Rosemary Croutons


Do you eat the "butt" of your bread? If you aren't a fan and feel too much guilt about throwing it in the trash can, then why not use it to make some tasty croutons for your next salad. This recipe also works well for any left over fresh bread or bread slices that are too stiff to keep enjoying. 
The How To: First, take the "butt" of your bread and see how it feels. If it isn't stiff or almost hard, leave it to rest overnight on a paper towel. Once your bread is stiff to the touch (the outsides tend to be harder than the centre) it is ready. Next get out one clove of garlic, remove the skin, chop in half and then rub it all over that bread allowing it to suck up the garlic flavour! Once you are done, take the bread and chop it up into even sized cubes.  Then get out some unsalted butter and place 1 tbsp of into a warm pan. Let the butter melt completely and then throw those cubes of bread in,  moving them around in the butter.

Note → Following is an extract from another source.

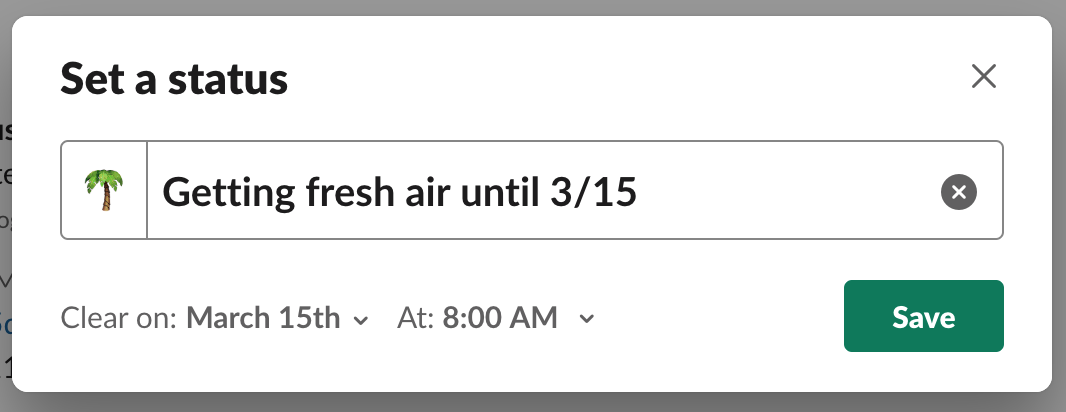Open emoji picker via palm tree icon
Image resolution: width=1066 pixels, height=412 pixels.
click(x=104, y=190)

Next spread them evenly across the pan, so they aren't over lapping each other, to allow them to cook evenly. Watch them closely. When they start to brown, flip them over and continue this process trying to allow each side to lightly brown. Once that is done, remove them from the heat and place them on a plate. Take a small handful of dried rosemary, crush it in your hand and sprinkle it over your dish. Toss the croutons around gently to allow the rosemary to really stick. Finally, let your plate of croutons cool overnight (to avoid moisture build-up) and seal in an airtight container until use! Enjoy!